## Work to complete
Rewrite the listing as a numbered list, running from the line with "Task: Click the globe language icon" to the line with "Action: point(865,43)", both of those lines included. Leave out blank lines and pictures.

## Records to process

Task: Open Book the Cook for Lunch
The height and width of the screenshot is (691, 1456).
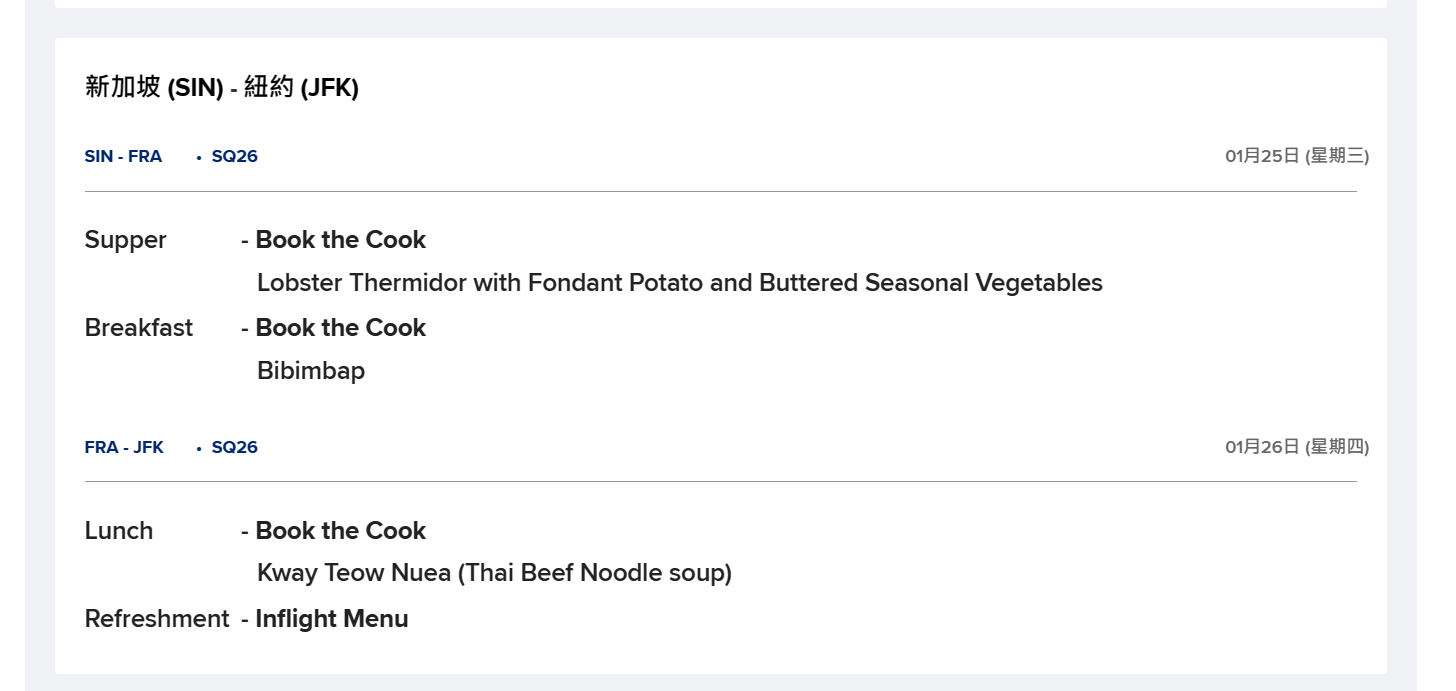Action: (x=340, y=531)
==
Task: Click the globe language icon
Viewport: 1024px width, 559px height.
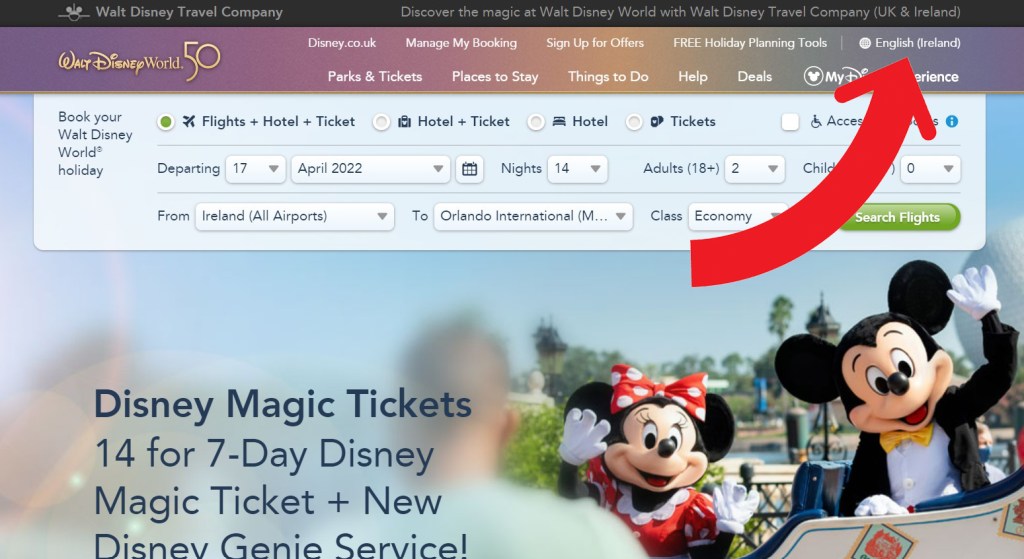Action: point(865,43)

## Response to the task
1. Task: Click the globe language icon
2. Viewport: 1024px width, 559px height.
3. Action: point(865,43)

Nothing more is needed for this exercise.